By KC Santos, loQal.ph
For Yahoo! Southeast Asia
MAKATI CITY, METRO MANILA – When her mother passed away four years ago, Mia Casal went to New York to escape emotions she found hard to deal with and gave up her passion for pottery.
But just when she thought she had fully turned her back on it, the more she felt drawn to it, albeit in a foreign land. She eventually returned home and revived her love for pottery after few visits to Quezon Province.
Mia says pottery is an “under appreciated Philippine art.”
“I don’t remember liking pottery but when I first felt the spinning clay between my hands, that’s when I knew that there is more to learn in this dying craft,” she recalls.
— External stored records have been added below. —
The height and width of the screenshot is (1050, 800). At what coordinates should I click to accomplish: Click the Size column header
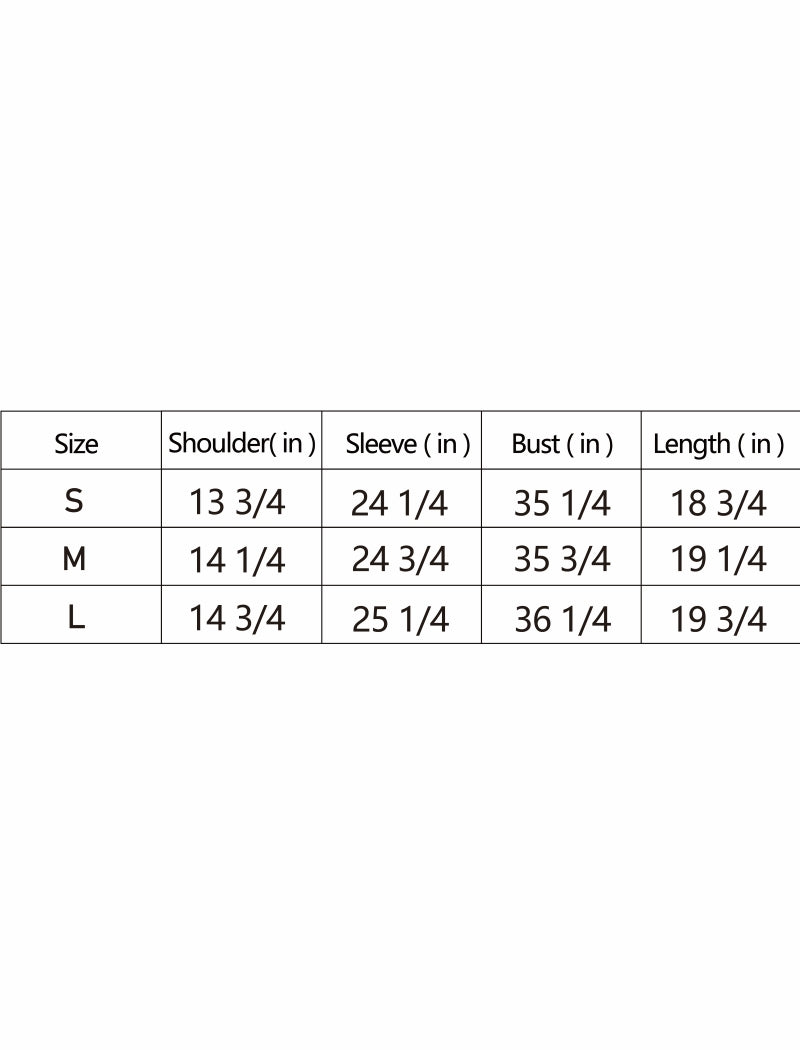click(x=76, y=444)
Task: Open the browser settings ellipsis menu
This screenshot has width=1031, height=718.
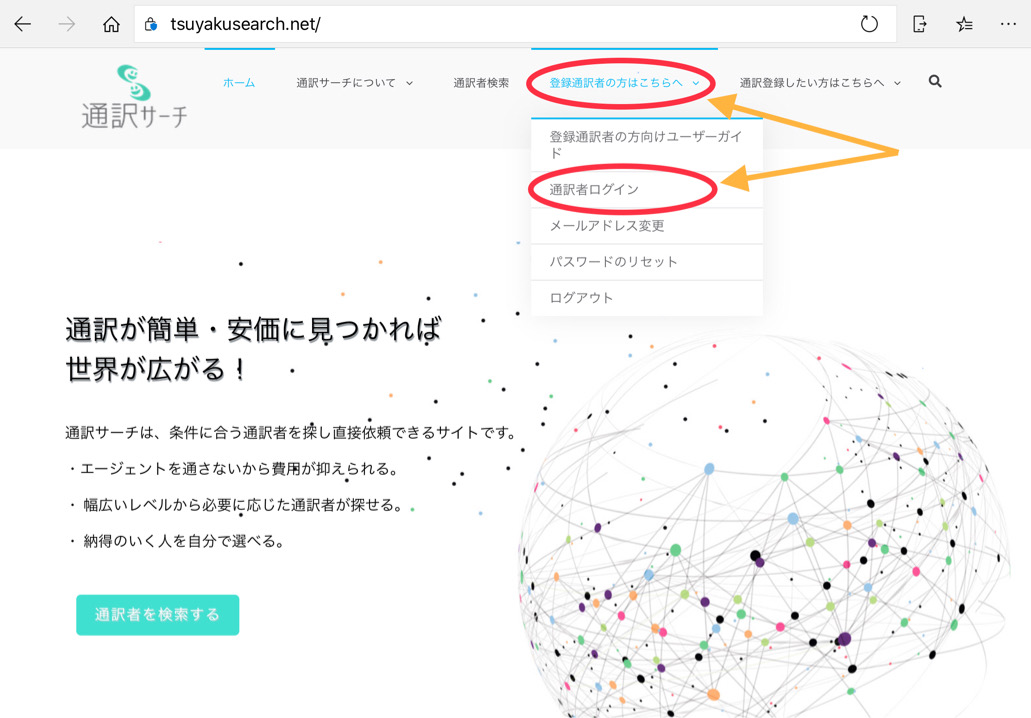Action: [1008, 24]
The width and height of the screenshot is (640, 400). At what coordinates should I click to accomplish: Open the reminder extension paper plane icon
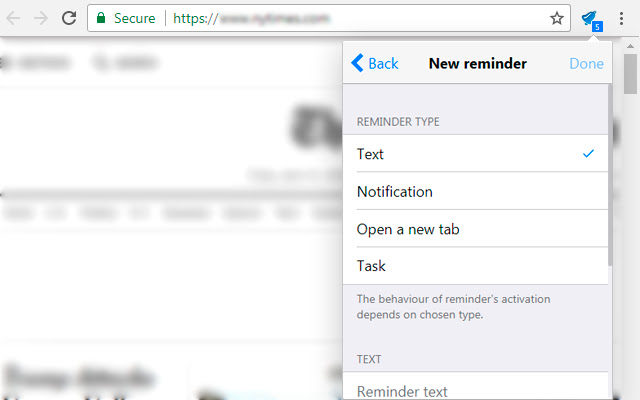[x=590, y=18]
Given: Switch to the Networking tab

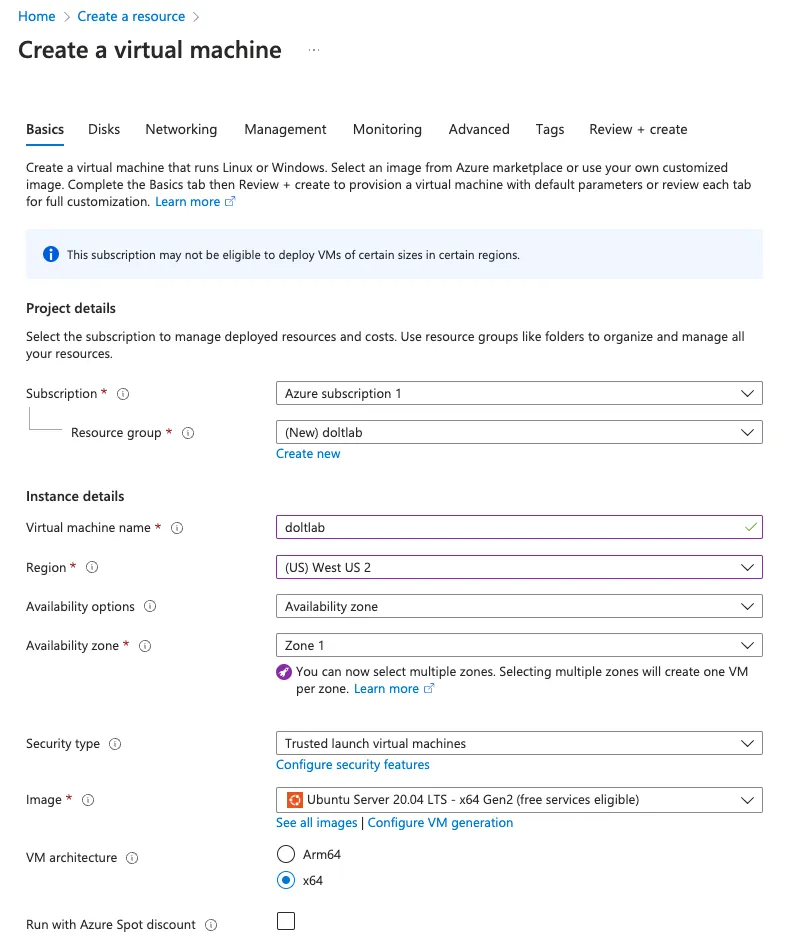Looking at the screenshot, I should pos(181,129).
Soon after, opportunities came her way. “I didn’t even have to push myself out there. Potters in NYC started inviting me to join competitions and it really felt like a blessing,” she says.
Mia adds that she became “emotionally grounded and closer to God” because of this art.
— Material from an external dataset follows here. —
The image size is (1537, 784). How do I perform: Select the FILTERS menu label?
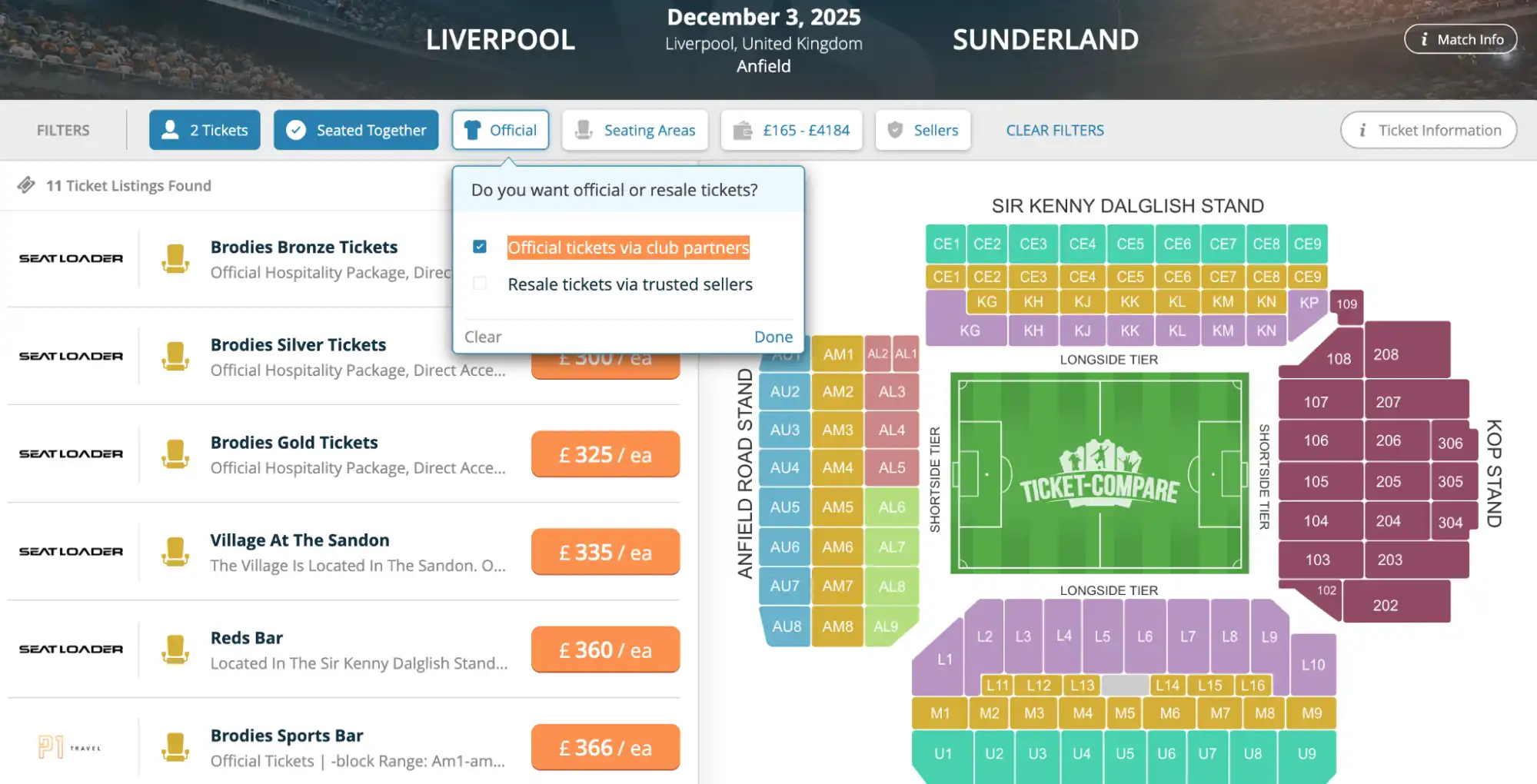click(62, 129)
After coming back to the Philippines, she put up her studio where she teaches pottery lessons. What Mia makes out of stoneware clay reflects on how she finds inspiration in nature.
“I alter my pots so that I can incorporate what I see around me,” she says, adding her rustic and contemporary works are most inspired by the ocean, leaves and sand.
She says she hopes more Filipinos will recognize the value of pottery through her modest efforts. “Yes it’s a dying craft but it will be resurrected,” she says.